Neugierig auf das, was am ersten Abend des Festivalwochenendes geschehen würde, finden sich die ersten Besucher*innen am 6 September im Petersburger Art Space in Moabit ein – einem Veranstaltungsraum, der von Künstler*innen geführt wird. Der Weg in den kleinen Konzertraum führt an einem Tresen vorbei, wo Einlass und Ticketkauf vonstatten gehen. Mit einer grün gepinselten Kartoffel, in die ein Kleeblatt geschnitzt wurde, wird der Stempel am Handgelenk gesetzt.
Die liebevolle Gestaltung wie in der Begrüßung wird sich durch den gesamten Abend ziehen: Drinnen angekommen empfängt neben Sekt, Wein und Bier auch ein Büffet die ersten Gäste. Die Menschen verteilen sich in dem kleinen Raum. Sie sitzen an den geöffneten Fenstern, auf breiten Sofas oder einfach auf dem Boden. Alles verströmt ein vertrautes, wohnzimmerartiges Ambiente, das sich schnell unter den Gästen verbreitet.
Dann tritt Kurator und Veranstalter Joey Gavin vor das Mikrofon, um das Findrinny Festival zu eröffnen. Es ist die irische Sängerin Sonny Casey, die den Auftakt macht. Während es draußen bereits dämmert, beginnt sie ganz behutsam, auf ihrer Gitarre zu spielen. Casey singt über Liebe, Träume, Wut und Sehnsucht – Themen, die sich mit ihrer weichen Stimme in berührenden Gesang verwandeln. Zwischen den einzelnen Songs, die Titel wie »Belly«, »Tiny Talk« oder »A Thousand Setting Suns« tragen, erzählt sie kleine Geschichten aus ihrem Leben. Es sind diese Geschichten, die Sonny zum Schreiben ihrer Texte inspiriert haben und sie dadurch umso nahbarer wirken lassen.

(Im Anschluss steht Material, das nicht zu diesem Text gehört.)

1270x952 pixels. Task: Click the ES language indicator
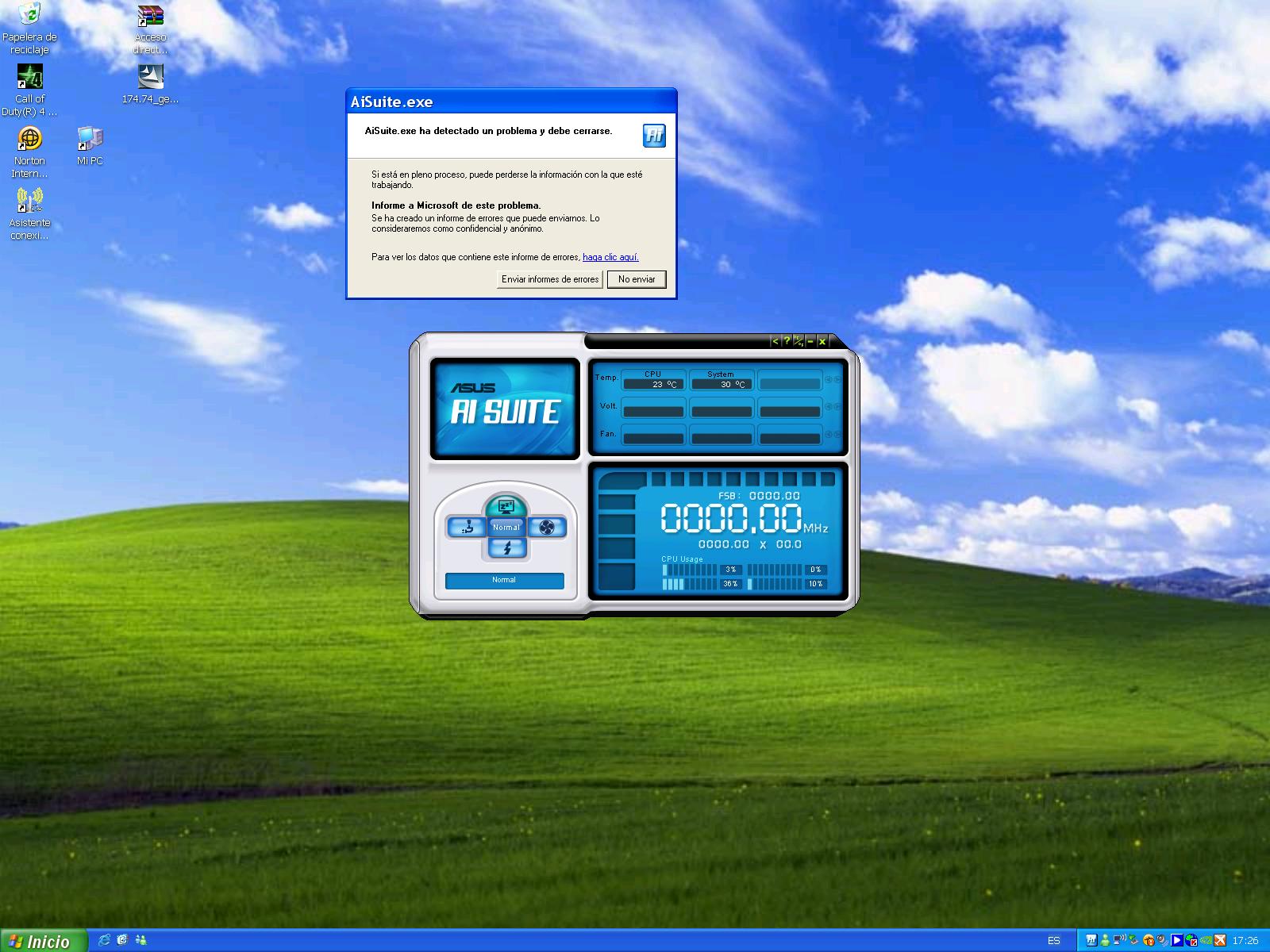(1053, 941)
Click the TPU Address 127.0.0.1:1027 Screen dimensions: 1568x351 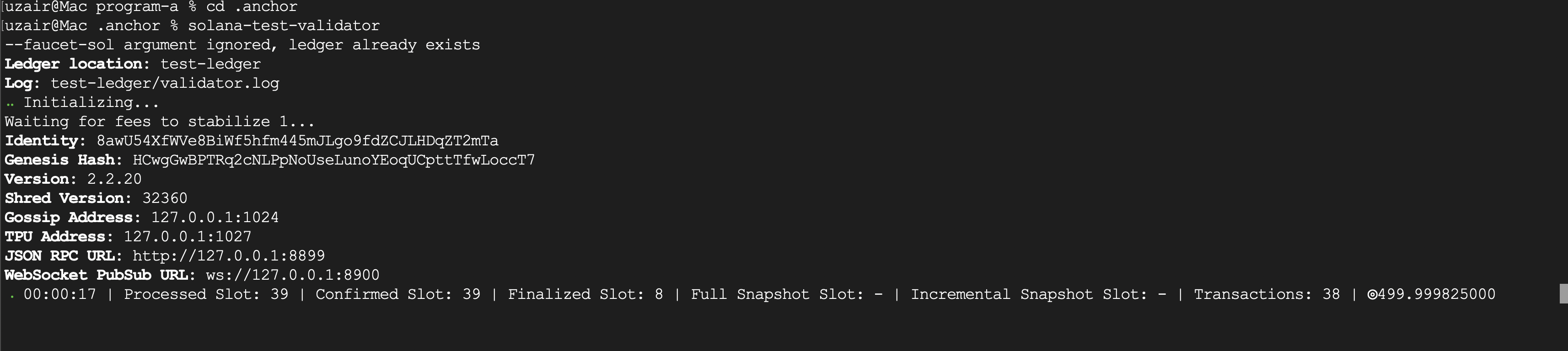(x=188, y=237)

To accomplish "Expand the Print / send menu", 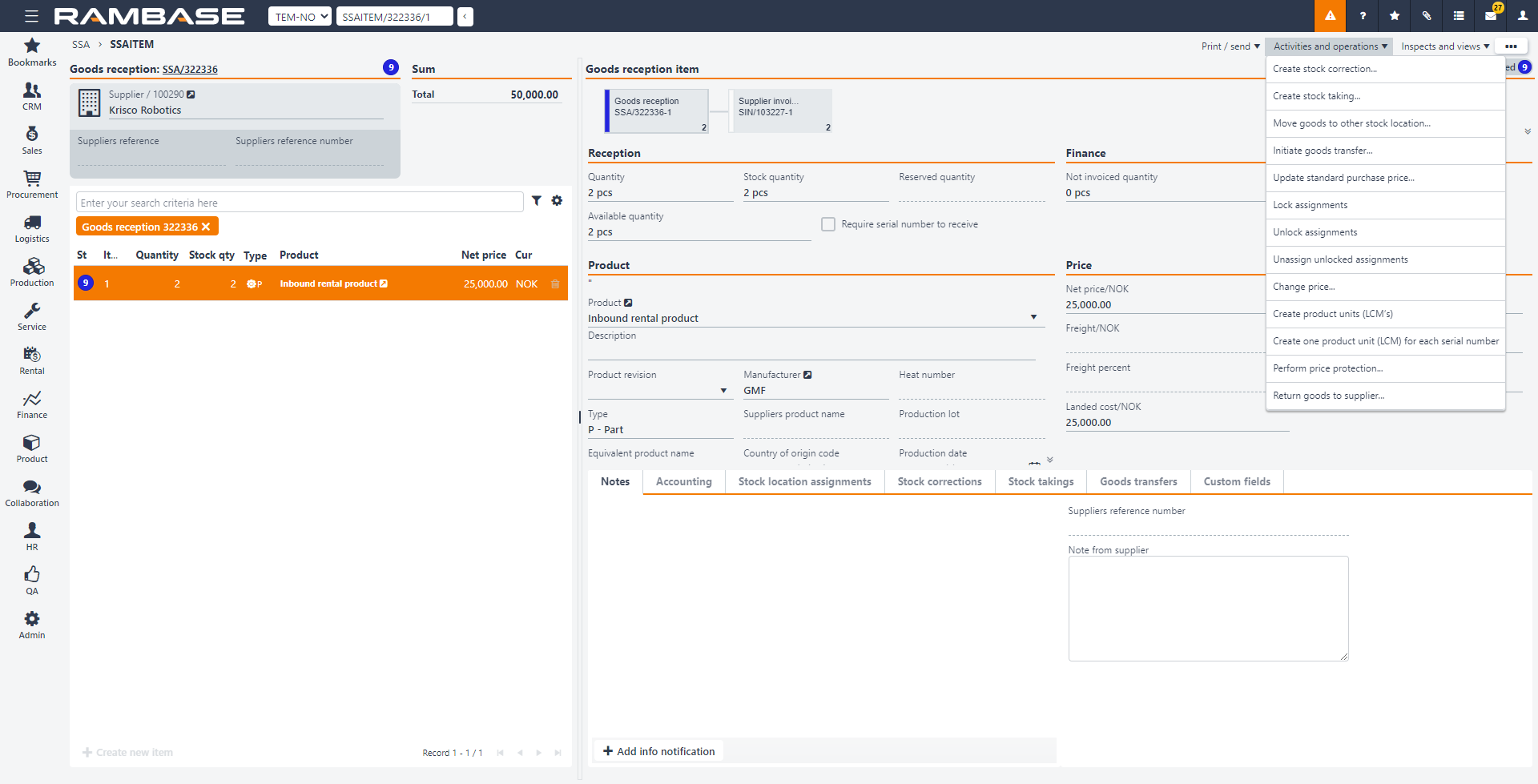I will 1230,46.
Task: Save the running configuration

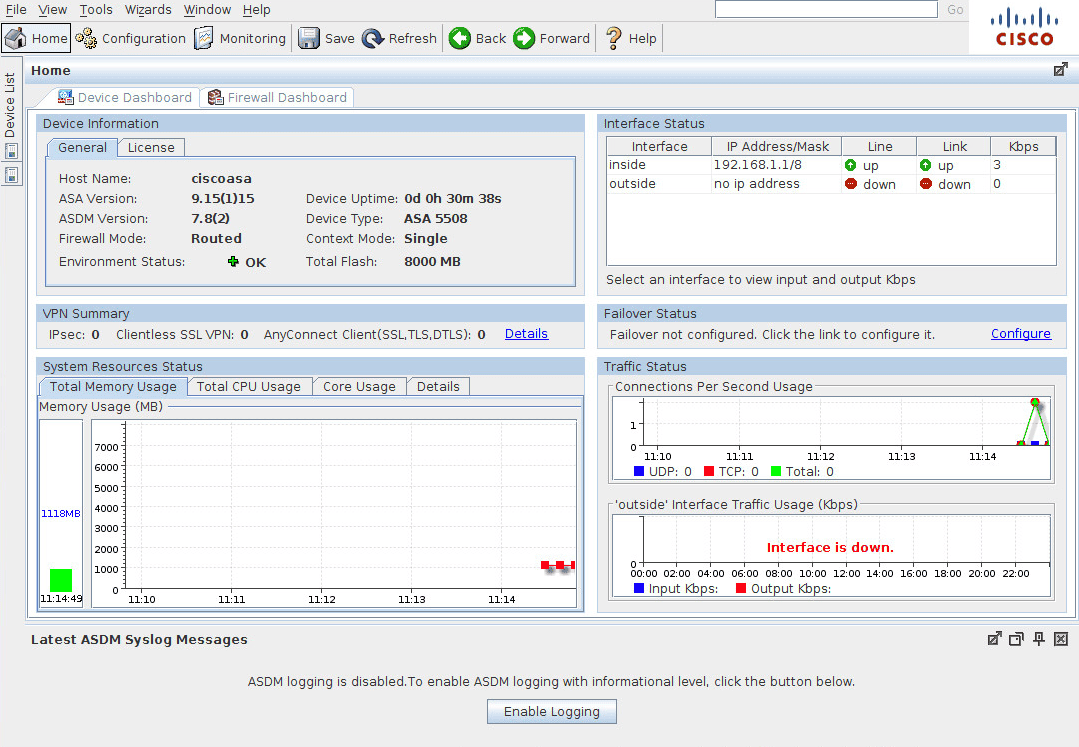Action: pyautogui.click(x=324, y=38)
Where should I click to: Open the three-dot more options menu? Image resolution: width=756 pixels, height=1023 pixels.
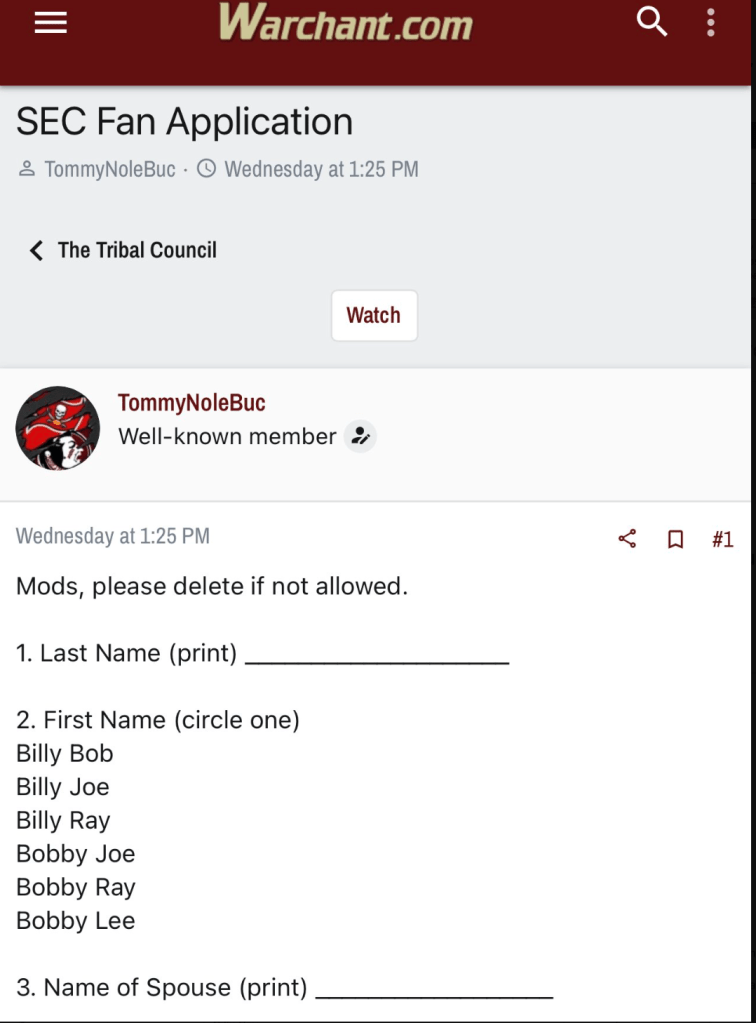pyautogui.click(x=711, y=22)
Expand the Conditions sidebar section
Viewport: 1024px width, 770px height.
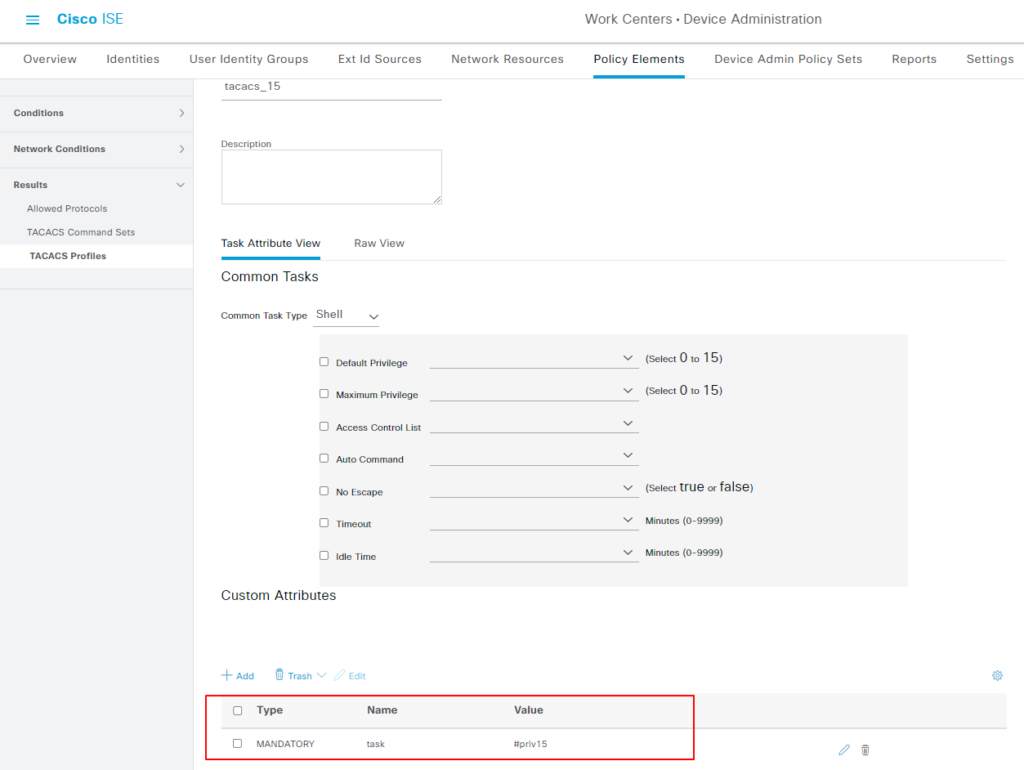(96, 113)
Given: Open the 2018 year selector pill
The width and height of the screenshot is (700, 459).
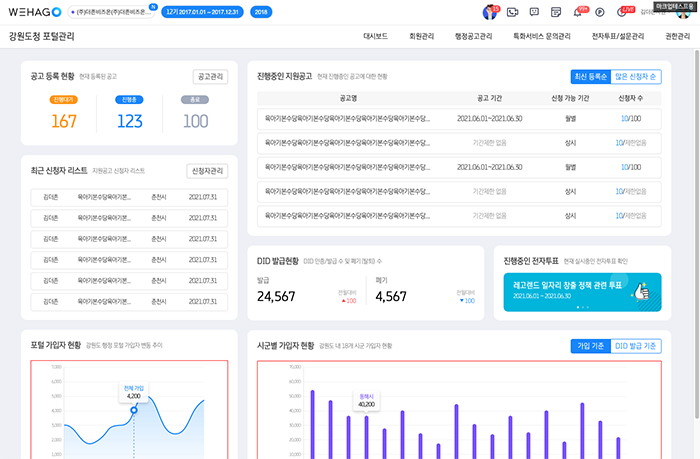Looking at the screenshot, I should click(x=261, y=12).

Auf Sonny Casey folgt Growler – eine 82-jährige Künstlerin aus Dublin. In ihrem Sprechgesang erzählt Dee MulrooneysAlter Ego, das von langen schweren Gewändern und Tüchern umhüllt ist, vom Schmerz und den psychischen und physischen Wunden von Frauen. Growlers tiefe rauchige Stimme braucht kein Gesicht, denn ihre leicht gebückte Haltung, die Bewegung ihres Körpers und ihr brausender Ausdruck genügen, um den Raum zu füllen. Sie entlädt Schmerzen und Wut und verpackt sie in Poesie, wobei das Gewicht und die Signifikanz ihrer Texte auf diesem Weg nicht verloren gehen.